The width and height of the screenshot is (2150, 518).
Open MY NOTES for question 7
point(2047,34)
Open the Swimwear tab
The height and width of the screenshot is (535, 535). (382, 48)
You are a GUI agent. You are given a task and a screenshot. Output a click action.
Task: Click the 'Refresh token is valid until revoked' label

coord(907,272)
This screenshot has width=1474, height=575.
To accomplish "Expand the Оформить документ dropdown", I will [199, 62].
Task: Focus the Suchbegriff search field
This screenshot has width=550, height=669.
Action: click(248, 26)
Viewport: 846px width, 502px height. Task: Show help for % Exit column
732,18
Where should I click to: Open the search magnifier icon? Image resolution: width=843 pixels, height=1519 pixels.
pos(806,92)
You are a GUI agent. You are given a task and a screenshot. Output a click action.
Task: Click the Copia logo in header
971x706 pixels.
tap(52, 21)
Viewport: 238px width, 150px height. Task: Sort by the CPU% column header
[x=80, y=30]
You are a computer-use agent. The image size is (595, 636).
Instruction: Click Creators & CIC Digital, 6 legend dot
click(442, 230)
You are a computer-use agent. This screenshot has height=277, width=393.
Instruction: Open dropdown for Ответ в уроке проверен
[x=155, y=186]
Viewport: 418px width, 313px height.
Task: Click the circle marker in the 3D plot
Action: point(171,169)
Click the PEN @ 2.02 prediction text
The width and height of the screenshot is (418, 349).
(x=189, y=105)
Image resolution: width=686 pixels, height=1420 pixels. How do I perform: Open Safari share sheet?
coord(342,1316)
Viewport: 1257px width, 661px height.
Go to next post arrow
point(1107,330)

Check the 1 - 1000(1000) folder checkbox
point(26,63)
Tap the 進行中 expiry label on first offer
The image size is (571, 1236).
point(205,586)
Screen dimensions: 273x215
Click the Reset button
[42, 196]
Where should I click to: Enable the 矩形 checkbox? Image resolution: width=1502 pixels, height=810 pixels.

-*-*-

■ PROBLEM DESCRIPTION ■
Each line of the material above either contains the word "agent" or does not; state how many do, and nothing else.

■ REPLY TO THE TASK ■
4